[Bundler] RFC Proposal: Machine-readable output for `update` command

High-level proposal

Add a new flag to the update command to produce machine-readable output, for better integration of Bundler with tooling. EG:

$ bundle update --machine-readable
[
  {
    "name": "nokogiri",
    "old": "1.13.6",
    "new": "1.13.8"
  },
  {
    "name": "rails",
    "old": "6.1.6",
    "new": "7.0.3.1"
  },
  {
    "name": "tzinfo",
    "old": "2.0.4",
    "new": "2.0.5"
  }
]

Motivation

It would be really useful to have machine-readable output from the update command.

This would make it easier for tooling (CI/CD, security inspections, automated updaters, posting summary messages) to consume & understand the changes made by dependency updates. Currently the only options are parsing the human-readable output from bundle update (which is not guaranteed to stay the same) or diffing the lockfile (which also doesn't guarantee its API, I don't believe?).

For example, I have a Github action that runs daily and checks for Gem updates on my projects. If there are updates, it creates a PR, and writes a summary in the PR text of the change it's making. I could make that summary easier to read if the output from bundle update was more structured. I could also potentially add a feature to auto-merge any update that only has minor version updates and passes tests. I could add an action to post to Slack when major updates are pending, so I know to check changelogs and see if I need to make any changes before updating.

This is a sister issue to https://github.com/rubygems/rubygems/issues/5913, but whereas that would make it easier for humans who are using bundle update directly to understand what has changed, a machine-readable output would make it easier for similar more useful summaries to be produced by automated systems that invoke bundle update.

A machine-readable option would also make it easier for users who are using bundle update directly, but have different requirements or opinions to the solution in https://github.com/rubygems/rubygems/issues/5913, to produce output summaries in a format or slicing of their choosing.

Key Challenges

Figuring out the changeset would already be required for https://github.com/rubygems/rubygems/issues/5913, and I believe that part is relatively easy: we have sufficient metadata hanging around after doing an update to understand which gems changed and what the old and new versions are.

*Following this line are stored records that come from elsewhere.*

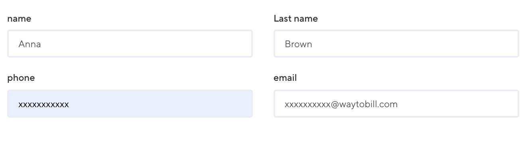
Task: Click the 'Brown' placeholder text
Action: pos(298,44)
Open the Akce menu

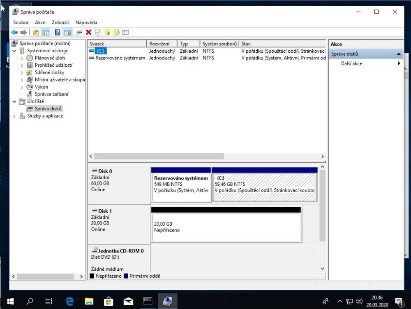pos(40,22)
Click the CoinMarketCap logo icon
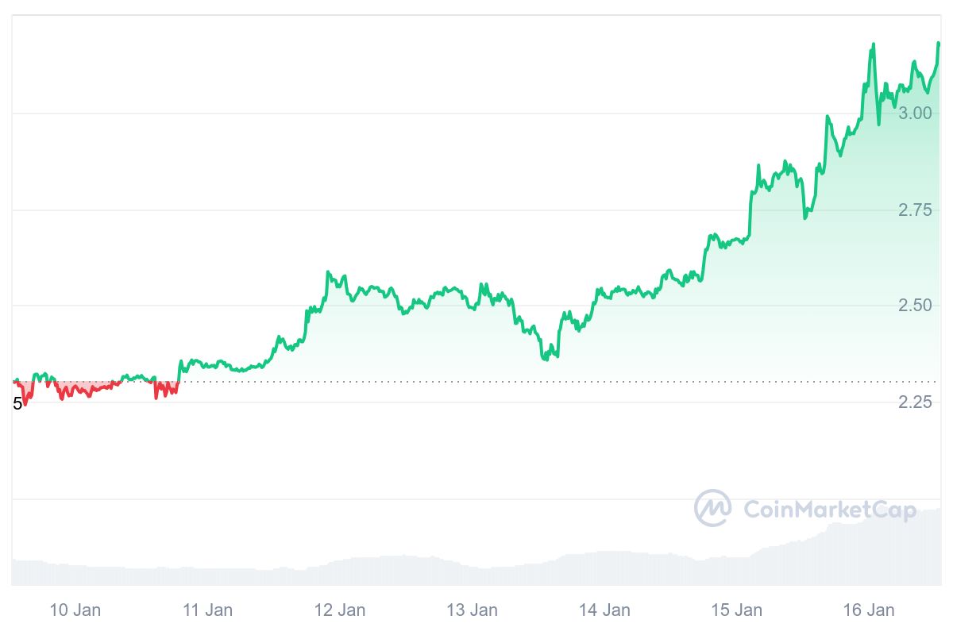The width and height of the screenshot is (953, 635). pyautogui.click(x=712, y=508)
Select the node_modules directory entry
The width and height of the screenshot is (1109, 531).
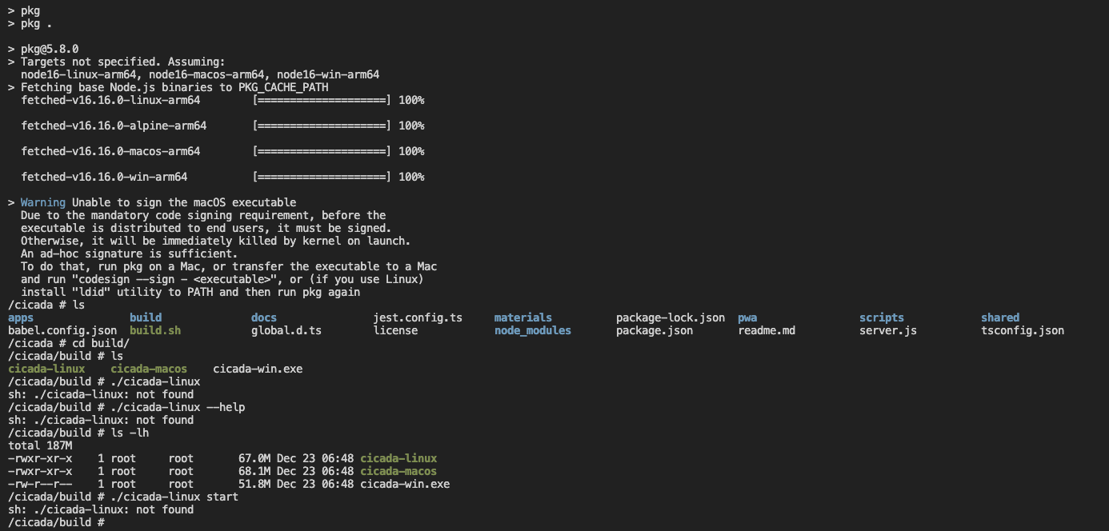[x=532, y=329]
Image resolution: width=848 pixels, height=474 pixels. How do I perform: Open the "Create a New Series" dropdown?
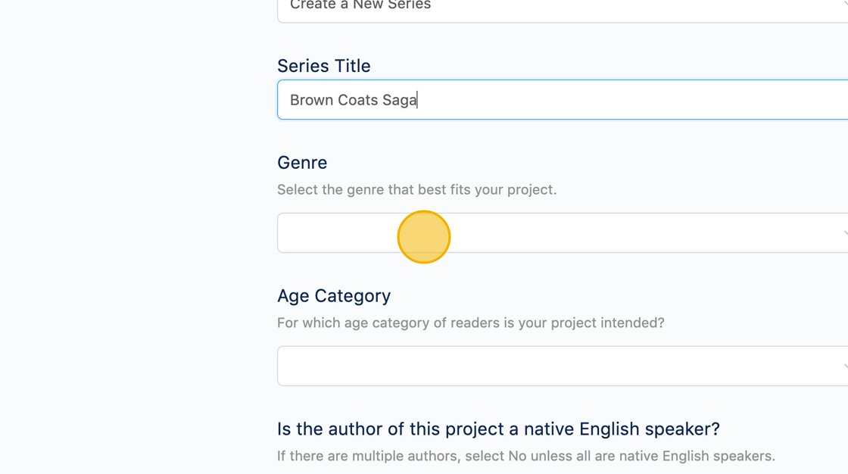tap(562, 6)
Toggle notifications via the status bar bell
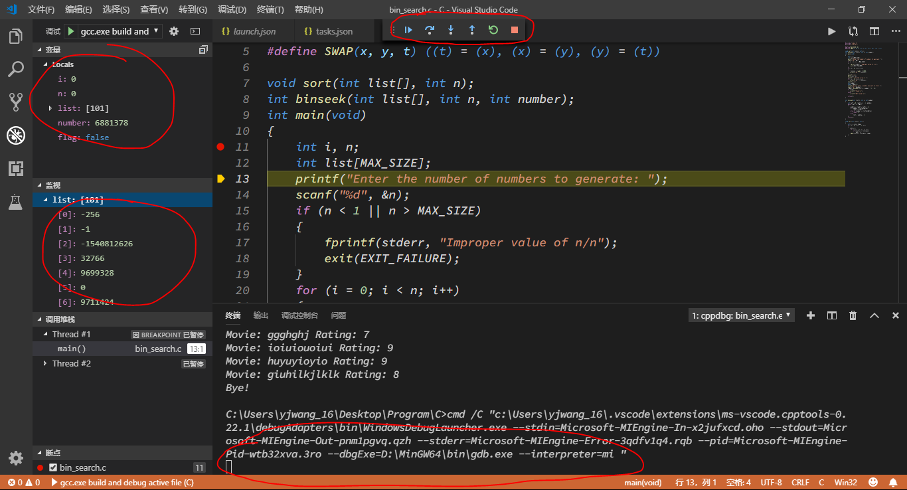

Producing machine-readable output from that data is also relatively easy. JSON seems like a logical choice. Apparently we cannot use the json library? But producing simple json by hand is not hard, so that is not a blocker. YAML is another option, but more tooling uses JSON generally speaking (e.g. jq) and it has fewer footguns both for writing and parsing. Another perfectly decent option would be to produce column output, CSV, or some other simpler format, but I think a more structured format such as json or yaml will make it easier to extend in the future without breaking consumers.

The hardest part would be only producing the machine-readable output, and that's why I am opening an issue to discuss the RFC rather than going straight to creating an RFC.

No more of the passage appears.